Global Crypto Exchanges Support Saudi Arabia’s Plans to Launch Regulated Stablecoins

RIYADH – As Saudi Arabia prepares to introduce stablecoins under national regulation, major global crypto exchanges have expressed strong support for the Kingdom’s growing digital asset ambitions.

During a recent event, Minister of Municipal, Rural Affairs and Housing Majed al-Hogail confirmed that the government is working with the Capital Market Authority (CMA) and the Saudi Central Bank (SAMA) to launch stablecoins, marking a significant step toward digital currency adoption.

Al-Hogail said that if digital currencies are developed in line with Saudi values and regulations, “it will create a faster financial system.”

Advancing the Financial Ecosystem

Stablecoins are digital currencies pegged to stable assets such as fiat money or gold, combining the speed of blockchain transactions with the stability of traditional money. Their regulated use can enable faster payments, lower remittance costs, and improved cross-border trade.

Saudi Arabia’s initiative follows the UAE’s move to allow stablecoin payments in select sectors. With over 79% of retail transactions already cashless, the Kingdom is well-positioned to leverage digital assets to strengthen its position as a logistics and financial hub.
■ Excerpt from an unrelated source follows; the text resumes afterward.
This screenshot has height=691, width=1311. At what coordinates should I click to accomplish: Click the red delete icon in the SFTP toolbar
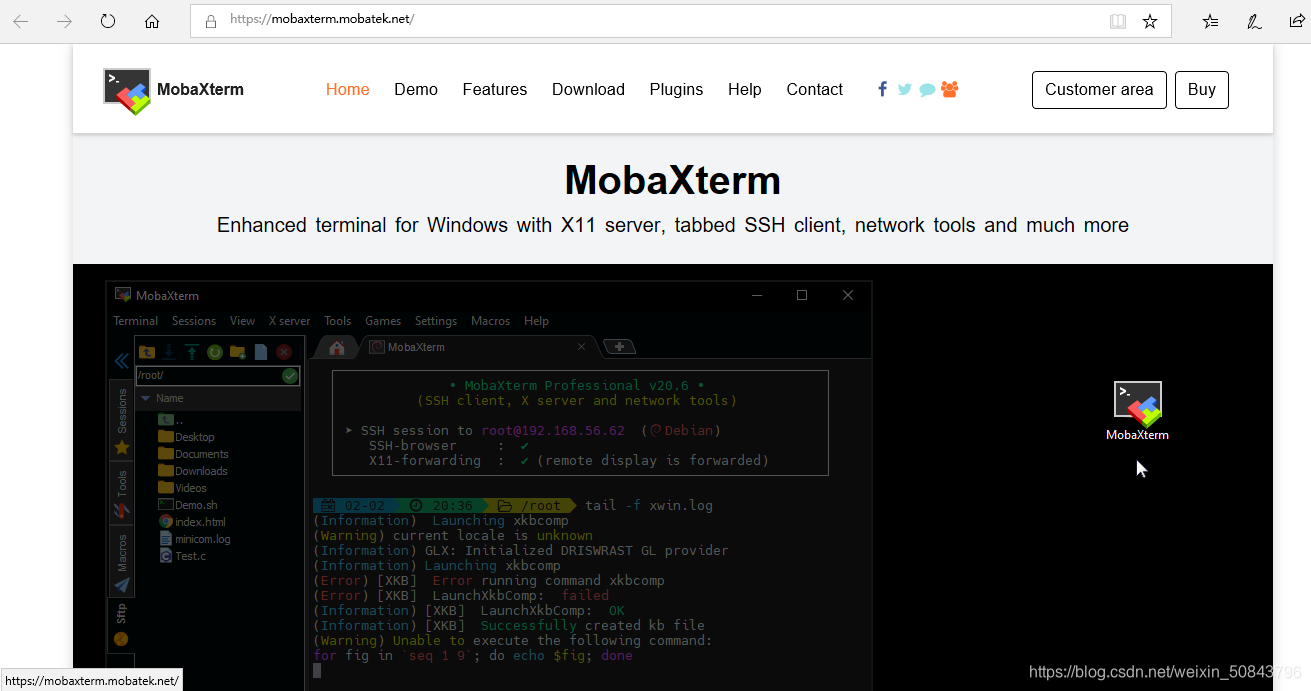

A Turning Point for the Region

Vivien Lin, Chief Product Officer at crypto exchange BingX, called the move a “turning point for the region’s digital-asset landscape.” She said the Kingdom’s efforts indicate that stablecoins are moving “from research to implementation” within a supervised, risk-aware framework aligned with SAMA and CMA.
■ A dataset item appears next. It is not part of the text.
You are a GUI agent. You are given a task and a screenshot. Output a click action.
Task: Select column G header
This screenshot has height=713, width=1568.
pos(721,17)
Lin added that this approach allows stablecoins to operate “within existing regulation for instant settlement and greater liquidity efficiency.”

Michelle Daura, Head of Regulated Regions at Bybit, praised the plan as a “strong sign of progress,” emphasizing that regulated stablecoins could advance the financial ecosystem when tied to clear policy and consumer protection standards.

“Stablecoins can transform payments, trade, and innovation when governed transparently,” Daura said. “This reflects Saudi Arabia’s commitment to modernization, financial stability, and inclusion.”

According to Fintech Saudi, the Kingdom’s fintech sector is expected to reach 280 firms by 2025. Bybit has pledged to support this growth through knowledge sharing, localized product development, and regulator partnerships.

Transforming Payments, Trade, and Remittances

Both BingX and Bybit see stablecoins as catalysts for faster and more efficient financial systems. Lin said they can “compress settlement from days to near-instant, cut cross-border costs, and improve traceability.”

Daura agreed, noting that regulated stablecoins could reshape cross-border flows with “faster settlement, lower costs, and greater efficiency.”

Key Sectors Set to Benefit

The two executives identified fintech, real estate, and retail as major beneficiaries of regulated digital assets:

  • Fintech: Programmable finance and instant settlement can enable inclusive, data-driven products.
  • Real Estate: Tokenization can open cross-border investments and fractional ownership.
  • Retail: Digital assets can streamline e-commerce, loyalty programs, and cross-border shopping.

“In all cases,” Daura concluded, “regulated digital assets act as enablers for innovation, perfectly aligned with Saudi Arabia’s Vision 2030 goals.”